The Agentic Oversight Tax: Human Supervision of AI Agents Has a Cost that Must be Accounted For
Abstract
This position paper argues that human supervision of AI agents imposes a composite cognitive, affective and organizational cost that no existing framework jointly captures. We introduce the Agentic Oversight Tax (AOT): the aggregate burden imposed on a human supervisor by the structural mismatch between the operating characteristics of one or more AI agents and the finite neurocognitive capacities of human oversight. AOT decomposes into four measurable pillars: (i) monitoring time, (ii) handoff repair events, (iii) audit production effort and (iv) recovery effort under staged failures.
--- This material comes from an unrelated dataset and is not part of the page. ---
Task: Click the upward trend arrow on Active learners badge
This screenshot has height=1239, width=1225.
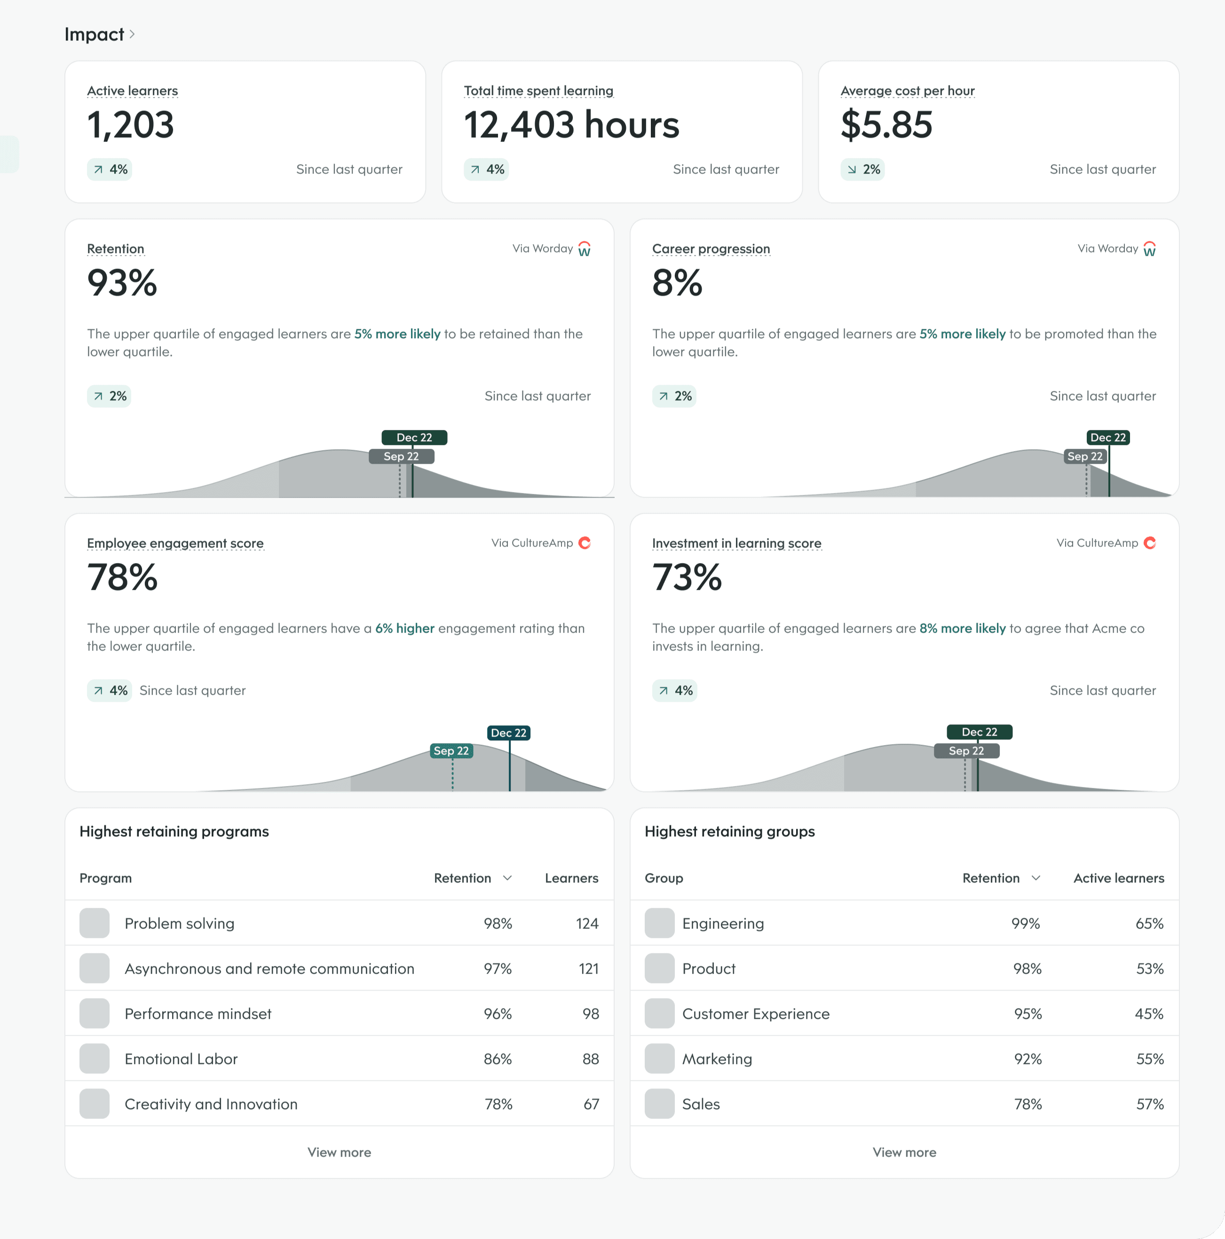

We anchor each pillar in documented supervision failures from 2024 to 2026 and cross-validate against the MAST taxonomy of 1,600 multi-agent system breakdowns. We establish discriminant validity against 5 adjacent frameworks by identifying three phenomena all five structurally exclude: attribution burden, accountability gap and skill atrophy. Three falsifiable predictions distinguish AOT from these constructs. A three-tier measurement architecture (telemetry, self-report, neurophysiological sensing) specifies how the pillars can be assessed. We show that agentic AI architectures modeled on Kahneman’s System 1/System 2 metaphor generate an attribution bias that AOT instruments must control for. A pre-registered meta-analysis of 100+ human-AI experiments shows that the net negative utility threshold AOT defines is already crossed on average in decision-making tasks. Governance frameworks mandating human oversight without measuring its cost cannot verify whether that oversight remains effective.